* WORK TO DO
Convert every line of the material below into a numbered list, leaving out the blank lines.

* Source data
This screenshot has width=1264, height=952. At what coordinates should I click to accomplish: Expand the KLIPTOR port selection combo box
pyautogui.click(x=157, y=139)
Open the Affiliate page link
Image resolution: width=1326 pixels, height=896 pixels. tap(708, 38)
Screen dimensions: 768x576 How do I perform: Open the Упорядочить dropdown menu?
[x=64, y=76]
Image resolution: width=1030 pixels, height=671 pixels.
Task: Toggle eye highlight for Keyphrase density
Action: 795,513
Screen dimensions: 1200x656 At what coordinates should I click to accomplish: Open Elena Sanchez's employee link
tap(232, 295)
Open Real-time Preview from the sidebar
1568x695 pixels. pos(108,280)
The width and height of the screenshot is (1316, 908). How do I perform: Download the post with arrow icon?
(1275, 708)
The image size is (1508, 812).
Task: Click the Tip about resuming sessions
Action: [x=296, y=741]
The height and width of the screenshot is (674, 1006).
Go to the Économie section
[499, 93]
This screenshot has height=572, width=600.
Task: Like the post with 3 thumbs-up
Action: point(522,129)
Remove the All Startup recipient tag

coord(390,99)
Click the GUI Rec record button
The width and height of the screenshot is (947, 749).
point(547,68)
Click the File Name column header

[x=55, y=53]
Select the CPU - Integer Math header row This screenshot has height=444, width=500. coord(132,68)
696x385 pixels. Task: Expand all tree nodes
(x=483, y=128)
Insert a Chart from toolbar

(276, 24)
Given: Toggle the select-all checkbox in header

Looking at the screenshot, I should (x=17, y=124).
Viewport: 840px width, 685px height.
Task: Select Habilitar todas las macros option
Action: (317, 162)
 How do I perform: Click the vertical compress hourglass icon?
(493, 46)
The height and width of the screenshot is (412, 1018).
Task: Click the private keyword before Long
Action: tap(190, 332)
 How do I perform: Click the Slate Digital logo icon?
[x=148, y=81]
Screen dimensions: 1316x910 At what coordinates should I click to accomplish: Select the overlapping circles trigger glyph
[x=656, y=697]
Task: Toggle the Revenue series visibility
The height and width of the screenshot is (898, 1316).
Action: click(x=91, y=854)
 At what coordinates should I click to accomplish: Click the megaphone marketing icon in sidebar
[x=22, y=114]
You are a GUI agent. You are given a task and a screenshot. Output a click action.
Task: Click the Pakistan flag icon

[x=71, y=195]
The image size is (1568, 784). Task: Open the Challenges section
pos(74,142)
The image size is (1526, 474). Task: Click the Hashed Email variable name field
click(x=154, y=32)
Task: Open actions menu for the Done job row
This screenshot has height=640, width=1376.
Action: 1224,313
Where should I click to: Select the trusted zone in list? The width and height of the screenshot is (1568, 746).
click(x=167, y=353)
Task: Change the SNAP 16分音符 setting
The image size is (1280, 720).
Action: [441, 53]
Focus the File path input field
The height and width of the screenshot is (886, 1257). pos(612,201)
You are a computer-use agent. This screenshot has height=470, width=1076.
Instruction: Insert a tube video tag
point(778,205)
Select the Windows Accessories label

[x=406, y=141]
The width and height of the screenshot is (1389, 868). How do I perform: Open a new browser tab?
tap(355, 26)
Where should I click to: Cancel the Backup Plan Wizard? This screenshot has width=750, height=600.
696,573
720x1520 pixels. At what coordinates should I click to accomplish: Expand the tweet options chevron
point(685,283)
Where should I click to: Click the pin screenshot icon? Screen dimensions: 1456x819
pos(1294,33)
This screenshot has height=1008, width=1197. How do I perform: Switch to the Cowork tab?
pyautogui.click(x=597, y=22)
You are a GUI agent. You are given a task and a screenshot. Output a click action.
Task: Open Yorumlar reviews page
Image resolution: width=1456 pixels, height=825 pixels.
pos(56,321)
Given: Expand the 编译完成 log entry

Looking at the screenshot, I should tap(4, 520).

* COMPLETE OUTPUT
1. This screenshot has width=1264, height=952. At what coordinates should I click to accomplish: Expand the KLIPTOR port selection combo box
2. pyautogui.click(x=157, y=139)
3. Open the Affiliate page link
4. Image resolution: width=1326 pixels, height=896 pixels. tap(708, 38)
5. Screen dimensions: 768x576 How do I perform: Open the Упорядочить dropdown menu?
6. [x=64, y=76]
7. Image resolution: width=1030 pixels, height=671 pixels.
8. Task: Toggle eye highlight for Keyphrase density
9. Action: 795,513
10. Screen dimensions: 1200x656 At what coordinates should I click to accomplish: Open Elena Sanchez's employee link
11. tap(232, 295)
12. Open Real-time Preview from the sidebar
13. 1568x695 pixels. pos(108,280)
14. The width and height of the screenshot is (1316, 908). How do I perform: Download the post with arrow icon?
15. (1275, 708)
16. The image size is (1508, 812).
17. Task: Click the Tip about resuming sessions
18. Action: [x=296, y=741]
19. The height and width of the screenshot is (674, 1006).
20. Go to the Économie section
21. [499, 93]
22. This screenshot has height=572, width=600.
23. Task: Like the post with 3 thumbs-up
24. Action: point(522,129)
25. Remove the All Startup recipient tag
26. coord(390,99)
27. Click the GUI Rec record button
28. The width and height of the screenshot is (947, 749).
29. point(547,68)
30. Click the File Name column header
31. [x=55, y=53]
32. Select the CPU - Integer Math header row This screenshot has height=444, width=500. coord(132,68)
33. 696x385 pixels. Task: Expand all tree nodes
34. (x=483, y=128)
35. Insert a Chart from toolbar
36. (276, 24)
37. Given: Toggle the select-all checkbox in header
38. Looking at the screenshot, I should (x=17, y=124).
39. Viewport: 840px width, 685px height.
40. Task: Select Habilitar todas las macros option
41. Action: (317, 162)
42.  How do I perform: Click the vertical compress hourglass icon?
43. (493, 46)
44. The height and width of the screenshot is (412, 1018).
45. Task: Click the private keyword before Long
46. Action: tap(190, 332)
47.  How do I perform: Click the Slate Digital logo icon?
48. [x=148, y=81]
49. Screen dimensions: 1316x910 At what coordinates should I click to accomplish: Select the overlapping circles trigger glyph
50. [x=656, y=697]
51. Task: Toggle the Revenue series visibility
52. The height and width of the screenshot is (898, 1316).
53. Action: click(x=91, y=854)
54.  At what coordinates should I click to accomplish: Click the megaphone marketing icon in sidebar
55. [x=22, y=114]
56. You are a GUI agent. You are given a task and a screenshot. Output a click action.
57. Task: Click the Pakistan flag icon
58. [x=71, y=195]
59. The image size is (1568, 784). Task: Open the Challenges section
60. pos(74,142)
61. The image size is (1526, 474). Task: Click the Hashed Email variable name field
62. click(x=154, y=32)
63. Task: Open actions menu for the Done job row
64. This screenshot has height=640, width=1376.
65. Action: 1224,313
66. Where should I click to: Select the trusted zone in list? The width and height of the screenshot is (1568, 746).
67. click(x=167, y=353)
68. Task: Change the SNAP 16分音符 setting
69. The image size is (1280, 720).
70. Action: [441, 53]
71. Focus the File path input field
72. The height and width of the screenshot is (886, 1257). pos(612,201)
73. You are a computer-use agent. This screenshot has height=470, width=1076.
74. Instruction: Insert a tube video tag
75. point(778,205)
76. Select the Windows Accessories label
77. [x=406, y=141]
78. The width and height of the screenshot is (1389, 868). How do I perform: Open a new browser tab?
79. tap(355, 26)
80. Where should I click to: Cancel the Backup Plan Wizard? This screenshot has width=750, height=600.
81. 696,573
82. 720x1520 pixels. At what coordinates should I click to accomplish: Expand the tweet options chevron
83. point(685,283)
84. Where should I click to: Click the pin screenshot icon? Screen dimensions: 1456x819
85. pos(1294,33)
86. This screenshot has height=1008, width=1197. How do I perform: Switch to the Cowork tab?
87. pyautogui.click(x=597, y=22)
88. You are a GUI agent. You are given a task and a screenshot. Output a click action.
89. Task: Open Yorumlar reviews page
90. Image resolution: width=1456 pixels, height=825 pixels.
91. pos(56,321)
92. Given: Expand the 编译完成 log entry
93. Looking at the screenshot, I should tap(4, 520).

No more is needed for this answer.